Silhouette with squared euclidean distance = 0.6978275869985402


This is quite a bit better than our previous two tries. Let's take a closer look at the resulting clusters. Recall that we often don't want to plot all of our data points when we're working at scale (this can result in overplotting and we want to perform as many computations in parallel on our cluster before bringing data back to our primary node and risking that we run out of memory). Here, we are working with a smaller dataset, but we will apply the same logic of working at scale. 

For instance, we can take a look at how many items are in each cluster:

In [8]:
svd_predictions.groupby('prediction') \
               .count() \
               .show()

+----------+-----+
|prediction|count|
+----------+-----+
|         1| 4336|
|         2|13584|
|         0|14901|
+----------+-----+



We can also merge our cluster information back with the song IDs and track artists (and any other data about the songs that you would like to investigate):

In [9]:
# Add an index to U_df that matches df_features (to enable merging)
df_features_with_id = df_features.withColumn("id", F.monotonically_increasing_id())
svd_predictions_with_id = svd_predictions.withColumn("id", F.monotonically_increasing_id())

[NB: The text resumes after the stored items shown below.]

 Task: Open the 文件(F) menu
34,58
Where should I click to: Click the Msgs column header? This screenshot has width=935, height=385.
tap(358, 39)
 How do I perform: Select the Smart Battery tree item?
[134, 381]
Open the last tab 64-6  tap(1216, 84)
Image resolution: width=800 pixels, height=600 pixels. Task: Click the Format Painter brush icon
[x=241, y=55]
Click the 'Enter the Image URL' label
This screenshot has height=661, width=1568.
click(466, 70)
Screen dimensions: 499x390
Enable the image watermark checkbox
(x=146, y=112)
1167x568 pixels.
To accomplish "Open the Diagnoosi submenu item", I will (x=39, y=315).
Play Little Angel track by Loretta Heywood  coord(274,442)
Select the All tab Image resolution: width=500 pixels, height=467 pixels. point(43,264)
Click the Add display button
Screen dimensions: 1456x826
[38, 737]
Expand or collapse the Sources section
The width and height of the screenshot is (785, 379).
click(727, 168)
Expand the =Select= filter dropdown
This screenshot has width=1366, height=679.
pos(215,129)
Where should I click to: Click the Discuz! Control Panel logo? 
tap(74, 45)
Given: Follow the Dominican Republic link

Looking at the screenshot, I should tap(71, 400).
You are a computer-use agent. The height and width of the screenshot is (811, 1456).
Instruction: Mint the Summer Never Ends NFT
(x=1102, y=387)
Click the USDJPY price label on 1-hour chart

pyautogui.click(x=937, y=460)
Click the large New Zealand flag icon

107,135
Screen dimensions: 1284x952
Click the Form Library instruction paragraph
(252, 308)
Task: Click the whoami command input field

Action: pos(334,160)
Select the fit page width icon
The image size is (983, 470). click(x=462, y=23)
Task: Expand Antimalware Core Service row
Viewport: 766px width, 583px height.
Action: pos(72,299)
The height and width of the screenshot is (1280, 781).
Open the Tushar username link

# Perform an inner join on the 'id' column to merge df_features with U_df
df_merged = df_features_with_id.join(svd_predictions_with_id, on="id", how="inner")
df_merged.show(5)

+---+--------------------+----------------+--------------------+--------------------+----------+
| id|            track_id|    track_artist|            features|            features|prediction|
+---+--------------------+----------------+--------------------+--------------------+----------+
|  0|6f807x0ima9a1j3VP...|      Ed Sheeran|[66.0, 0.748, 0.9...|[-0.0056655758445...|         0|
|  1|0r7CVbZTWZgbTCYdf...|        Maroon 5|[67.0, 0.726, 0.8...|[-0.0056025018696...|         0|
|  2|1z1Hg7Vb0AhHDiEmn...|    Zara Larsson|[70.0, 0.675, 0.9...|[-0.0055020301494...|         0|
|  3|75FpbthrwQmzHlBJL...|The Chainsmokers|[60.0, 0.718, 0.9...|[-0.0055164977009...|         0|
|  4|1e8PAfcKUYoKkxPhr...|   Lewis Capaldi|[69.0, 0.65, 0.83...|[-0.0054531440734...|         0|
+---+--------------------+----------------+--------------------+--------------------+----------+
only showing top 5 rows



Here, considering only artists of the songs, it is clear that there are discernable patterns in the way in which the clusters have been defined -- seemingly, clustering has identified a DJ-specific cluster, a singer/song-writer cluster, as well as a cluster that leans more toward rap, reggaeton (and perhaps DJs who sample this music):

In [10]:
cluster_artist_count = df_merged.groupby(['prediction', 'track_artist']) \
                                .count() \
                                .orderBy(['count', 'track_artist'],
                                         ascending=False)
# DJs
cluster_artist_count.filter(F.col('prediction') == 0) \
                    .show(5)

# Singer/Song-writers
cluster_artist_count.filter(F.col('prediction') == 1) \
                    .show(5)

# Some rap, reggaeton, (DJs sampling?)
cluster_artist_count.filter(F.col('prediction') == 2) \
                    .show(10)

+----------+--------------------+-----+
|prediction|        track_artist|count|
+----------+--------------------+-----+
|         0|       Martin Garrix|  120|
|         0|Dimitri Vegas & L...|   91|
|         0|        David Guetta|   86|
|         0|            Hardwell|   76|
|         0|       Calvin Harris|   76|
+----------+--------------------+-----+
only showing top 5 rows

+----------+-------------+-----+
|prediction| track_artist|count|
+----------+-------------+-----+
|         1|Billie Eilish|   40|
|         1|        Queen|   33|
|         1|  Frank Ocean|   25|
|         1|       Khalid|   23|
|         1|Daniel Caesar|   23|
+----------+-------------+-----+
only showing top 5 rows

+----------+----------------+-----+
|prediction|    track_artist|count|
+----------+----------------+-----+
|         2|           Drake|   69|
|         2|The Chainsmokers|   62|
|         2|            Kygo|   62|
|         2|           Queen|   60|
|         2|       Bad Bunny|   45|
|    

That's all for now, but you're encouraged to dig further into the specific songs within each cluster to describe the logic of the clusters in more detail on your own!